Convert every line of the records below into a Markdown table with the columns "Row" and "Line", numbering each row and leaving out blank lines.

◆ Source records
■ ■ ■ ■ ■ ■ ■

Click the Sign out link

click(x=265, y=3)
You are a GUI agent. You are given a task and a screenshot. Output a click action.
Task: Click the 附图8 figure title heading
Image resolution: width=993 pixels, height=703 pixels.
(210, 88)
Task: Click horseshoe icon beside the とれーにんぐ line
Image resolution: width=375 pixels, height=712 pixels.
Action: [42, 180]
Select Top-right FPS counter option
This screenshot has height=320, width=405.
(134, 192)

■ ■ ■ ■ ■ ■ ■

◆ In response
| Row | Line |
|---|---|
| 1 | Click the Sign out link |
| 2 | click(x=265, y=3) |
| 3 | You are a GUI agent. You are given a task and a screenshot. Output a click action. |
| 4 | Task: Click the 附图8 figure title heading |
| 5 | Image resolution: width=993 pixels, height=703 pixels. |
| 6 | (210, 88) |
| 7 | Task: Click horseshoe icon beside the とれーにんぐ line |
| 8 | Image resolution: width=375 pixels, height=712 pixels. |
| 9 | Action: [42, 180] |
| 10 | Select Top-right FPS counter option |
| 11 | This screenshot has height=320, width=405. |
| 12 | (134, 192) |